Steve Jobs would have said, “Pay me now or pay me later.”
Ben — the process you describe for software roadmap/development is a recipe for ultimate failure. Back in the Netscape days, I had these same conversations with the product manager of a couple of products there, and saw a similar problem with what was once a successful operating system.
The problem is that you try to satisfy current customers by bending to their will. The product becomes more and more focused on their requirements. One day, you notice that you are not getting many (any) new customers, but product management still insist on asking existing customers what they want, without balancing it by going and asking people that decided not to buy why not. Of course, the second part is harder to do, and the answers are generally unwelcome, but if you want a future, you sometimes have to piss off (a little) existing customers.
In the worst case, you end up like Apollo. They made HUGE (and IMHO stupid) dptations to support their biggest customer. One day, they only really had that one huge customer left. Then that customer decided that they needed to change platform to one of the more ubiquitous ones. Guess what happened to Apollo (which was then owned by HP) and how fast.
Having said all of that, whatever changes you make, never just foist them on people with no warning, and public beta phase. Unfortunately most of WordPress seems to stuff that never really made it out of beta anyway.
Was it a mistake? Or did they do it to us on purpose?
Another example: iOS 7 is an entire software platform that was foisted on us overnight. It’s a shadow of iOS 6, just tinkering for the sake of tinkering and decimating what was a smooth and intuitive user interface. I know some people who have hacked their way back to iOS 6 but that will be a temporary fix because soon their apps won’t be supported.

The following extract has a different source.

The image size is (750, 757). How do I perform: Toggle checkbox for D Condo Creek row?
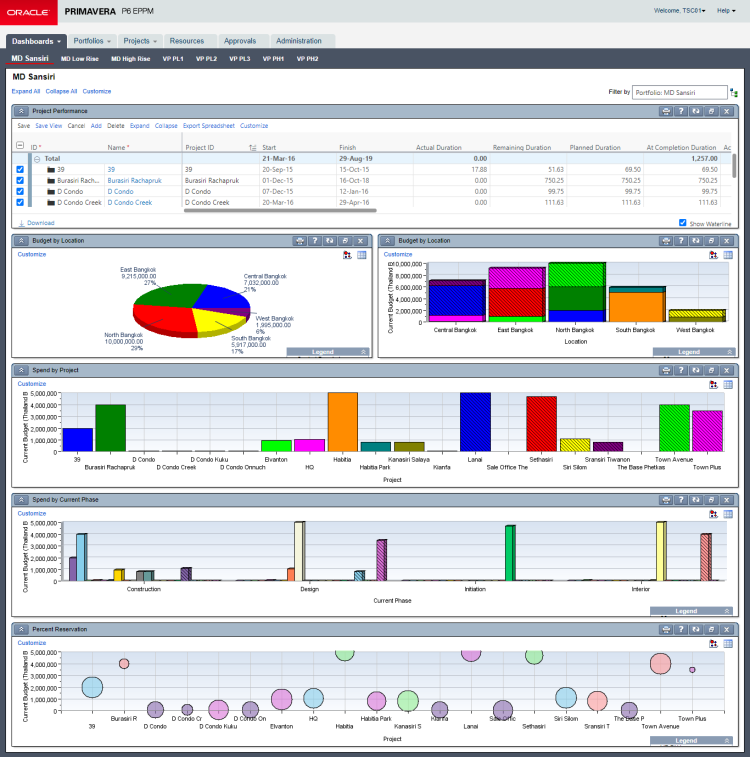point(21,202)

You said it well. I also come from a development environment. You can always tell when I development team has been set loose without regard for real-world needs of users. The comparison to Windows 8 is valid. And poignant. You’d think WP might learn something from the others’ disasters, but apparently not. I would be seriously considering changing platforms if I could find a platform I don’t hate … or is so expensive I can’t even think about it. Maybe, in the end, they’ll just push me into giving up the whole thing. I’d rather not … but when a hobby becomes more angst than fun, it’s time to rethink.

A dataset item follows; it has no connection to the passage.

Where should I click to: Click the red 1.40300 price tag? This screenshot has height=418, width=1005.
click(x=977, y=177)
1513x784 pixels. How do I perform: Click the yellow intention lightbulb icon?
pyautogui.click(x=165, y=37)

Thanks for a professionally written piece. It would be nice if someone at WordPress read it. Many of us have written about this in the past few days, but I doubt they care. WP seems to be bent on doing their own thing without regard for customer satisfaction. Pity about that. Reminds me of DEC … Wang .. GTE … Where are they now?
As Anthony said, this new editor angrifies my blood mightily. I reverted immediately to the “Classic” editor … don’t’cha love a world where something we used yesterday is “classic” today? But as Anthony sez, it doesn’t stick, and come up with the Beep Beep Boop editor each time I return.
Fail. Epic fail.
w.
Ee Windows 8, you can still buy Windows 7 Business with the option to switch to 8 in the future, which is what I did recently wity my new Dell Latitude laptop. Lots of Dells come with that OS option, as do some other leading brands. I’ve read that W8 is pretty much W7 with the touch screen on top, making it difficult.

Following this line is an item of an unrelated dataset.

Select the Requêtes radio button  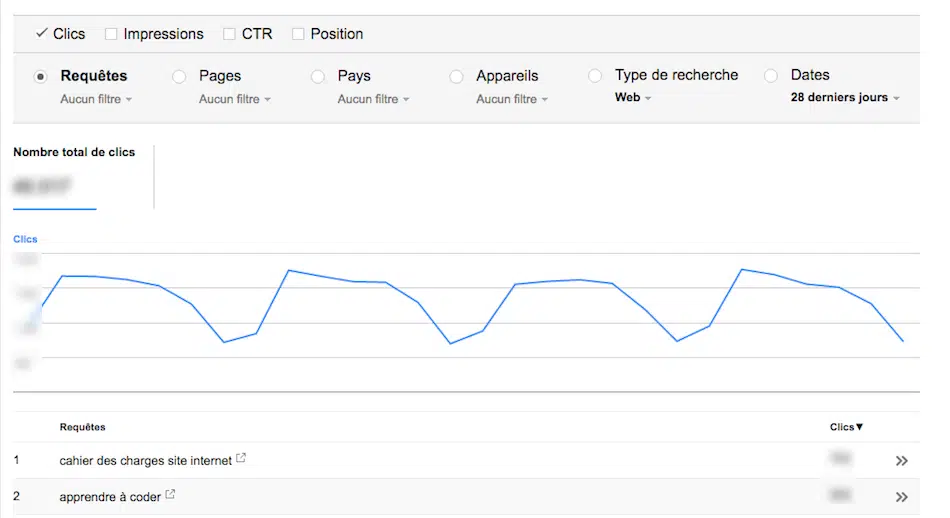pos(41,76)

“WordPress Beep Boop Boob editor ”
So, what exactly needed to be edited on WordPress’s Boobs in the first place?
I use Windows Live Writer. It is simple to use, easy to paste images etc, and automatically published to WP at the press of the button
interesting that the classic editor doesn’t stick – according to a “staff” person in the second & third posts on this wordpress forum page http://en.forums.wordpress.com/topic/new-post-editor-improvements#post-1998366 – (1) the editor pane has been enlarged – and (2) the classic editor should “stick” once chosen – UNTIL you clear your cookies
Apparently it’s browser specific. It works on some, not on other. Not on Chrome.
one benefit of running WP on dedicated server, can update as you need and also run clone site to test updates.
downside is you are responsible for the server.
managed dedicated servers are expensive but they maintain the o/s and hardware for you, basically they are your businesses tech dept.